The process is complex and time-consuming and identifying a small team within the Company to commit their time and energies to driving the listing may be worth considering as it may be less disruptive than having all the directors continually interrupted during the course of their normal work.  However, either approach will still require all the directors at some stage or another to provide documentation and information and review the listing documentation.

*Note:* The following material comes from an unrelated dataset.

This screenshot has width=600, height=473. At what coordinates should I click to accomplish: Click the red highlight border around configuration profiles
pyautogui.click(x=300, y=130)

The following is a rough timetable for a full listing on the Exchange (I-DAY refers to ‘Impact Day’ – the day on which the company’s prospectus will approved by the United Kingdom Listing Authority (‘UKLA’) and published):

Deadline

Event

Deadline

18 weeks before I-DAY

Event

Board to approve listing in principle (1) Company to appoint advisers; (2) Agree timetable for the listing, including the date for any necessary meetings and I-DAY itself; (2) Agree documents list for the listing; (3) Company's lawyers to review the Company's constitution to assess any internal steps to be taken in relation to the listing; (4) Other considerations such as tax clearances

Deadline

14 weeks before I-DAY

Event

(1) Circulate first draft of prospectus and hold first drafting meetings; (2) Accountants to complete first draft of long-form report; (3) Company lawyers to finalize any necessary changes to Company's constitution; (3) Company lawyers to apply for tax clearances, if necessary

Deadline

8 weeks before I-DAY

Event

(1) Drafting meetings on prospectus continues; (2) Submit early draft prospectus to Exchange for comments; (3) Receive tax clearances, if necessary; (4) Hold first meeting on underwriting agreement; (5) Accountants to begin preparing statement of indebtedness and working capital report

Deadline

6 weeks before I-DAY

Event

(1) Drafting meetings on prospectus continue; (2) Draft prospectus submitted to UKLA at least 20 clear business days before publication; (3) Commence marketing and publicity for IPO, make public announcement of intention to list; ; (4) Accountants complete long form and working capital reports; (5) Company lawyers prepare first draft of verification notes

Deadline

4 weeks before I-DAY

Event

(1) Drafting meetings on prospectus continues; (2) Accountants finalize short form report to be inserted into prospectus and statement of indebtedness; (3) Negotiations on underwriting agreement continue

Deadline

3 weeks before I-DAY

Event

(1) Drafting meetings on prospectus continues; (2) All documents to be substantially agreed with UKLA; (3) Verification meeting to finalize verification notes

Deadline

2 weeks before I-DAY

Event

(1) Finalize underwriting agreement; (2) Prospectus in pathfinder form; (3) Presentations to potential investors

Deadline

2/3 days before I-DAY

Event

(1) Close application lists for investors; (2) Application for admission submitted to UKLA; (3) Completion board meeting

Deadline

I-DAY

Event

(1) Admission to official list and CREST; (2) Trading commences

Conclusion

Listing a company on any stock exchange is a complex and time consuming process.  Choosing the right advisers together with early and careful planning will help ensure that the process proceeds more smoothly.